As long as you have mean vector and covariance matrix, simulating multivariate normal is very simple, via MASS:::mvrnorm
. Have a look at ?mvrnorm
for how to use this function.
If you do not have special requirement on the covariance matrix, i.e., a random covariance matrix will do. You need to first create a proper covariance matrix first.
A covariance matrix must be positive-definite. We can create a positive-definite matrix by taking crossproduct of a full-rank matrix. That is, if an n * p (n >= p)
matrix X
has full column rank, A = X' %*% X
is positive-definite (hence a proper covariance).
Let's first generate a random X
matrix:
p <- 100 ## we want p-dimensional multivariate normal
set.seed(0); X <- matrix(runif(p * p), p, p) ## this random matrix has full rank
Then get a covariance matrix:
COV <- crossprod(X) ## t(X) %*% X but about 2 times faster
We also need mean vector. Let's assume they are 0-mean:
mu <- rep(0, p)
Now we call MASS:::mvrnorm
for random sampling:
library(MASS) ## no need to install
x <- mvrnorm(1000, mu, COV) ## mvrnorm(sample.size, mean, covariance)
Now x
contains 1000 samples from 100-dimension (p-dimensional) multivariate normal distribution, with mean mu
and covariance COV
.
> str(x)
num [1:1000, 1:100] 1.66 -2.82 6.62 6.46 -3.35 ...

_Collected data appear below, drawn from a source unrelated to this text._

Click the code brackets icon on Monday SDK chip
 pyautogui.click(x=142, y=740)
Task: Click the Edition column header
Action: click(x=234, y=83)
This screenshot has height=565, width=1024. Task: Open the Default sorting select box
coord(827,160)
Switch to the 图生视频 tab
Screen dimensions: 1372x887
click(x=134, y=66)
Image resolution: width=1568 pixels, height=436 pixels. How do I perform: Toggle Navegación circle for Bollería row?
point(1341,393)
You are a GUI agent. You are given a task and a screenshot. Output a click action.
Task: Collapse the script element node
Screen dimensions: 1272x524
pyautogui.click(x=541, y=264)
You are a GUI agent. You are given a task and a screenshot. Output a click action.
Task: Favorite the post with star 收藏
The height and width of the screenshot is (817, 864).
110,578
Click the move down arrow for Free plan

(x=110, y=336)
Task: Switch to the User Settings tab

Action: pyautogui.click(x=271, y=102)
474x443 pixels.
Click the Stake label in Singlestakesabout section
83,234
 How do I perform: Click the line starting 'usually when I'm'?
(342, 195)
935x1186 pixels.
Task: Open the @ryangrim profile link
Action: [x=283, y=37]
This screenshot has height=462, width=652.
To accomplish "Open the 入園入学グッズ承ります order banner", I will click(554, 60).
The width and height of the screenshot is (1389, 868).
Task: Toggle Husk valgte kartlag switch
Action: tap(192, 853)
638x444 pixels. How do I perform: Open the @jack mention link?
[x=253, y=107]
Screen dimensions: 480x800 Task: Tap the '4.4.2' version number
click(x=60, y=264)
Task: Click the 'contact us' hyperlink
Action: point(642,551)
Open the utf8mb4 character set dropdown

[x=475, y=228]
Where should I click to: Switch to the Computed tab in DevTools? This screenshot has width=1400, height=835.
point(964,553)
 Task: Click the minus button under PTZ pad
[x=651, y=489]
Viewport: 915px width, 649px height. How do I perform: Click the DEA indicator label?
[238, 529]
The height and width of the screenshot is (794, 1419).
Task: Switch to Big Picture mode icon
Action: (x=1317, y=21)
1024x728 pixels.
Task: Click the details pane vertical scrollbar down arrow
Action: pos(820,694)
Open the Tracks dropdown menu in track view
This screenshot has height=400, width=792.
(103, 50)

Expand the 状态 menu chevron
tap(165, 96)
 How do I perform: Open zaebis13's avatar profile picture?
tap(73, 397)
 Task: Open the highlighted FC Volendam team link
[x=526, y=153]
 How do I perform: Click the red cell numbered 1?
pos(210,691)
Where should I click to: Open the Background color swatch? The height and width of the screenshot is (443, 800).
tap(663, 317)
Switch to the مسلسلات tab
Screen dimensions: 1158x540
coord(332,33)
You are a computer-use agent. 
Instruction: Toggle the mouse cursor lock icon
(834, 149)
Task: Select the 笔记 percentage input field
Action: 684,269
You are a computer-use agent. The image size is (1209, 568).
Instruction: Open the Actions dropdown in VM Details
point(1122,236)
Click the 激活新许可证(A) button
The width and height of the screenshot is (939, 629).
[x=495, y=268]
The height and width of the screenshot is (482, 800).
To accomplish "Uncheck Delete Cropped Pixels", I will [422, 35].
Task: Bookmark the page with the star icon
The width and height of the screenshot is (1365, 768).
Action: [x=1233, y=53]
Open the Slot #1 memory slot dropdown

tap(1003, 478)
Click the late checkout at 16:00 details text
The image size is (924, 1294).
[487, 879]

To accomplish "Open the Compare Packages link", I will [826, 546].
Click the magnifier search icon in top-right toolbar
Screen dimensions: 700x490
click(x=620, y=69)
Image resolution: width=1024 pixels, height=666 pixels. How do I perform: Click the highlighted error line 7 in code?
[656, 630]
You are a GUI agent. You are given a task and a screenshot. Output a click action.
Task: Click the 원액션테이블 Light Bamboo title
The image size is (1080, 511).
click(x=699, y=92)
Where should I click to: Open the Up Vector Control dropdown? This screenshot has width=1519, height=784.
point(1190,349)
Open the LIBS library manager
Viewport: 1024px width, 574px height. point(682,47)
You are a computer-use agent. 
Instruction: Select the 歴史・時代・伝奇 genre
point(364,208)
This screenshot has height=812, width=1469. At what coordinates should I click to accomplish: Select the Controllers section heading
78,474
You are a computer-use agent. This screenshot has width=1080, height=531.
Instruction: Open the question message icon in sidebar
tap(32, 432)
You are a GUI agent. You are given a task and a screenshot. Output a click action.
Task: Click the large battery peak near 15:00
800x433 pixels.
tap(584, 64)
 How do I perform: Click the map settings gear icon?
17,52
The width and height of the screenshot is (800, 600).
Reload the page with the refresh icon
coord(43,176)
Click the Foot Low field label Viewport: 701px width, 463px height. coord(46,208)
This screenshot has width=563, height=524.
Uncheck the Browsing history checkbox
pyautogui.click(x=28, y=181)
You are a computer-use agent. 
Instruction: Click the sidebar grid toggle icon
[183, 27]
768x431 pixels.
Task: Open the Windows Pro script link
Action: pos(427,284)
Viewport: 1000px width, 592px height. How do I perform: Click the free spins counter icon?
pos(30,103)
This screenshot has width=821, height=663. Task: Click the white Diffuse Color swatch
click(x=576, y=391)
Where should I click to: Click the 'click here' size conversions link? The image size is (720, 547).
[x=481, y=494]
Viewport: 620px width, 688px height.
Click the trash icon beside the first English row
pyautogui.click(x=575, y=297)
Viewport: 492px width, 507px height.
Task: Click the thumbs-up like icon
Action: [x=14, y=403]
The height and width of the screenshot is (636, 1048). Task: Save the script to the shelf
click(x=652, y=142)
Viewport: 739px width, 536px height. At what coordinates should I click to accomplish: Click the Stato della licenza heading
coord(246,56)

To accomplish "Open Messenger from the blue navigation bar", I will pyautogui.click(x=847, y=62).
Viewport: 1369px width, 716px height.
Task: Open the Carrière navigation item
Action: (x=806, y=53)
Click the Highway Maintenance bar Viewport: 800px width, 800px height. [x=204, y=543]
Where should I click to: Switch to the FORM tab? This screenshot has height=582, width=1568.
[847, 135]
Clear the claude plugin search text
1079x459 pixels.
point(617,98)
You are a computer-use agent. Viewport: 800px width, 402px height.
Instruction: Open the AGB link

- attr(*, "dimnames")=List of 2
x
is a matrix, each row of which is a random sample. So in total we have 1000 rows.
For multivariate normal, marginal distribution is still normal. Hence, we can plot histograms for marginals. The following sketches the 1st, 10th, 20th and 30th marginal:
par(mfrow = c(2,2))
hist(x[, 1], main = "1st marginal")
hist(x[, 10], main = "10th marginal")
hist(x[, 20], main = "20th marginal")
hist(x[, 30], main = "30th marginal")